Alternatively, the oxidation zone ZO and the gasification zone ZV
may also be formed in reaction chambers that are separate from one
another (not shown in FIG. 3). The separated reaction chambers may
be arranged in reaction chambers that are separated from each
other.
Carbonaceous residue RK, as well as pyrolysis gas PY, can be
supplied at the vertically upper end of the reaction container 22
to the reaction chamber 23. The carbonaceous residue RK and the
pyrolysis gas PY can be generated in a heating chamber 24 of the
apparatus 11, separate from the reaction chamber 23, said heating
chamber providing a heating zone ZE in the heating chamber 24 for
drying and for the pyrolysis of the biomass B. The heating chamber
is connected to the reaction chamber 23 via a line 25 for pyrolysis
gas PY and carbonaceous residue RK.
The heating chamber 24 is supplied with biomass B from a silo 26 or
an intermediate container. To do so, the silo 26 or the
intermediate container is connected to the inlet 27 of the heating
chamber 24. Between the silo 26 and the heating chamber 24 for
drying and pyrolysis, there is arranged a first lock 28. For
example, with the use of this first lock 28, it is possible to
adjust the mass flow mBroh of biomass B that is supplied to the
heating chamber 24. In the heating chamber 24 that is oriented
diagonally with respect to the vertical or horizontal, there is
arranged a conveyor arrangement 29, for example a screw conveyor,
to convey the biomass B from the inlet 27 of the heating chamber 24
through the heating chamber 24. On the outlet 30 of the heating
chamber 24, said heating chamber is connected to the reaction
chamber 24 via the line 25, said reaction chamber providing the
oxidation zone ZO and the gasification zone ZV. The heating chamber
ZE and the reaction chamber 23 are chambers that are separated from
each other so that the temperatures in the reaction chamber 23 and
the heating chamber 24 can be adjusted largely independently of
each other.

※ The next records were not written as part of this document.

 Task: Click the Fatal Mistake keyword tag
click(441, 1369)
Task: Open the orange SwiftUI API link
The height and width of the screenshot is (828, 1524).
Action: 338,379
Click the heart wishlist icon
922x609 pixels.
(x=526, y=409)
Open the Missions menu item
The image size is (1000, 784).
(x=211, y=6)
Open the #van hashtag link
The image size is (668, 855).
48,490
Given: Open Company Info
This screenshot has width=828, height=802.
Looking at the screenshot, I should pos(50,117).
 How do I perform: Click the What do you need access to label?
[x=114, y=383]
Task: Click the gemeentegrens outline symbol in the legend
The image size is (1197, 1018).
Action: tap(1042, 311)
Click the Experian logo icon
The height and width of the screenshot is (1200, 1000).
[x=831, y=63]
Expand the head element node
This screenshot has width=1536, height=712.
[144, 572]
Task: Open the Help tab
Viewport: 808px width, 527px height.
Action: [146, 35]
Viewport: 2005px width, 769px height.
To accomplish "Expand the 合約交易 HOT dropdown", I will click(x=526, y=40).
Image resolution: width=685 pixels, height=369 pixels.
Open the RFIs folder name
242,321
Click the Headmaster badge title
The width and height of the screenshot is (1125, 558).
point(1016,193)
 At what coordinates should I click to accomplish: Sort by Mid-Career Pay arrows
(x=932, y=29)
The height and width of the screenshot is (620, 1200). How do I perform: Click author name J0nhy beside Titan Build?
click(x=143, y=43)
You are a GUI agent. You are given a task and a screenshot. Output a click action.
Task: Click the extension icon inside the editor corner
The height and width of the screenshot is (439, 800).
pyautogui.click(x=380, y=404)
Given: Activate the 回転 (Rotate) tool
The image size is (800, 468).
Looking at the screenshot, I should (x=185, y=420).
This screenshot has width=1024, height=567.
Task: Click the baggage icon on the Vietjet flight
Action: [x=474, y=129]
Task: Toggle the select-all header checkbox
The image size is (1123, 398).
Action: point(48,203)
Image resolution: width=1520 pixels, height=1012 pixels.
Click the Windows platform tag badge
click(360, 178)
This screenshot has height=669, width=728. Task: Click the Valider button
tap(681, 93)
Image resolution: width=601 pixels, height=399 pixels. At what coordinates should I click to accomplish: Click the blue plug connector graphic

Furthermore, in the upper section of the reaction
container 22, there is a gas supply arrangement 31 for supplying
the oxygen-containing gas or the air L to the oxidation zone ZO.
For example, the air is conveyed, by means of a line 32, of the gas
supply arrangement 31, directly into the oxidation zone ZO. In the
reaction chamber 23, there is provided a temperature sensor 33 for
the detection of the temperature TO in the oxidation zone ZO. For
temperature regulation, the detected temperature is transmitted to
a not specifically illustrated process control arrangement.
Likewise, not specifically illustrated temperature sensors may be
arranged in the heating zone ZE, as well as in the gasification
zone ZV, these being able to detect the temperature in the heating
zone ZE and in the gasification zone ZV, respectively, and to
deliver them to the process control arrangement.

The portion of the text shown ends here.